If you do not speak English, someone will help you in your own language.
The Financial Counselor can tell you if you qualify for free or low-cost insurance, such as Medicaid, Child Health Plus and Family Health Plus.
If the Financial Counselor finds that you don’t qualify for low-cost insurance, they will help you apply for a discount.
The Counselor will help you fill out all forms and tell you what documents you need to bring.
What do I need to apply for a discount?
The FAP and application may be obtained from the hospital website, by mail, or in person at the Financial Assistance Office. Complete the application, include all requested documents, and submit it to the Financial Assistance Office or by mail to the address listed on the application.

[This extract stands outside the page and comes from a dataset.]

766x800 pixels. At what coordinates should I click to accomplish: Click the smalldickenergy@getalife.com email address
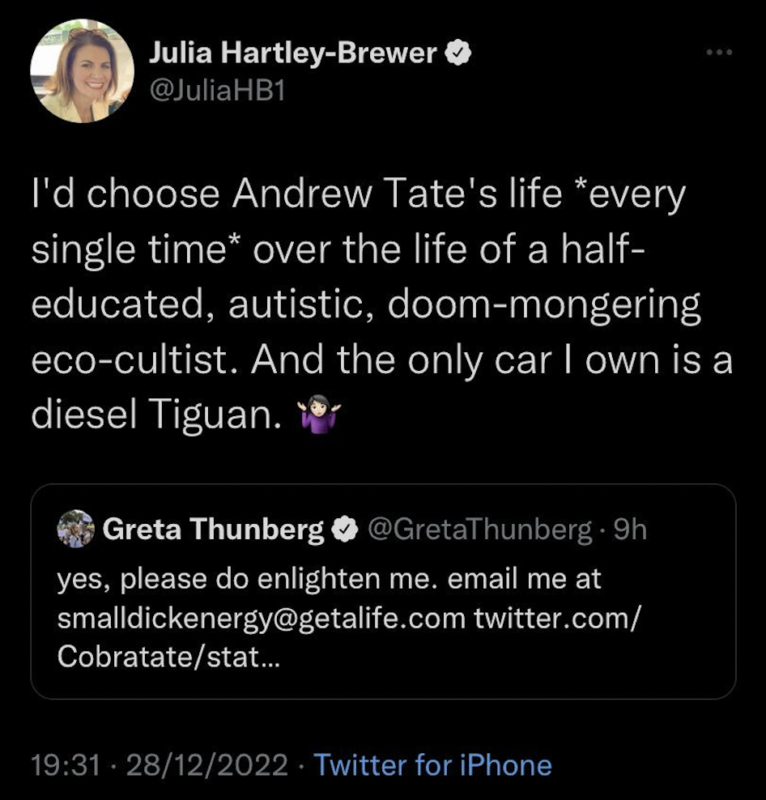coord(261,617)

In order to apply for the discount you will need to provide proof of identification, residency, income, assets and marriage, if applicable. Please do not mail original documents. Some acceptable forms of identification include a driver’s license, state identification card, passport, military identification card or permanent resident card.
For proof of residency, patients may submit copies of mail addressed to the patient or guarantor, such as utility or telephone bills.
Proof of income includes paycheck stubs, receipts from self-employment and regular pay stubs showing payments from public assistance, such as Social Security, Workers’ Compensation, Veterans’ Benefits, Unemployment Benefits, etc.
Our Financial Counselor will inform you of any additional documentation that may be required.
What services are covered?
The Financial Assistance Policy (FAP) covers emergency and medically necessary services provided to uninsured or underinsured patients at Richmond University Medical Center. Assistance for underinsured patients is meant to address gaps in coverage and does not cover co-pays, deductibles, or co-insurance for insured patients. The policy also does NOT cover: cosmetic procedures; charges resulting from procedures that are not covered by third-party insurance due to patient’s failure to follow insurance payer guidelines where a patient knowingly received services in a non-contracted hospital; motor vehicle accidents where third-party liability is pursued for payment of hospital expenses; and other services as determined by the Hospital.
Charges from private doctors who provide services in the hospital may not be covered. You should talk to private doctors to see if they offer a discount or payment plan.
How much do I have to pay?
Your responsibility will be determined primarily based upon your income and family size as well as related expenses.
Our Financial Counselor will give you details about your specific discount(s) once your application is processed.
How do I get the discount?
You have to fill out the application form. As soon as we have proof of your income, we can process your application for a discount according to your income level.
You can apply for a discount before you have an appointment, when you come to the hospital to get care, or when the bill comes in the mail.
Send the completed form to Richmond University Medical Center or bring it to Our Financial Assistance Office. You have up to 90 days after receiving services to submit the application.
How will I know if I was approved for the discount?
Richmond University Medical Center will send you a letter within 30 days after completion and submission of documentation, telling you if you have been approved and the level of discount received.
What if I receive a bill while I’m waiting to hear if I can get a discount?
You cannot be required to pay a hospital bill while your application for a discount is being considered. If your application is turned down, the hospital must tell you why in writing and must provide you with a way to appeal this decision to a higher level within the hospital.
What if I have a problem I cannot resolve with the hospital?
You may call the New York State Department of Health complaint hotline at (800)-804-5447.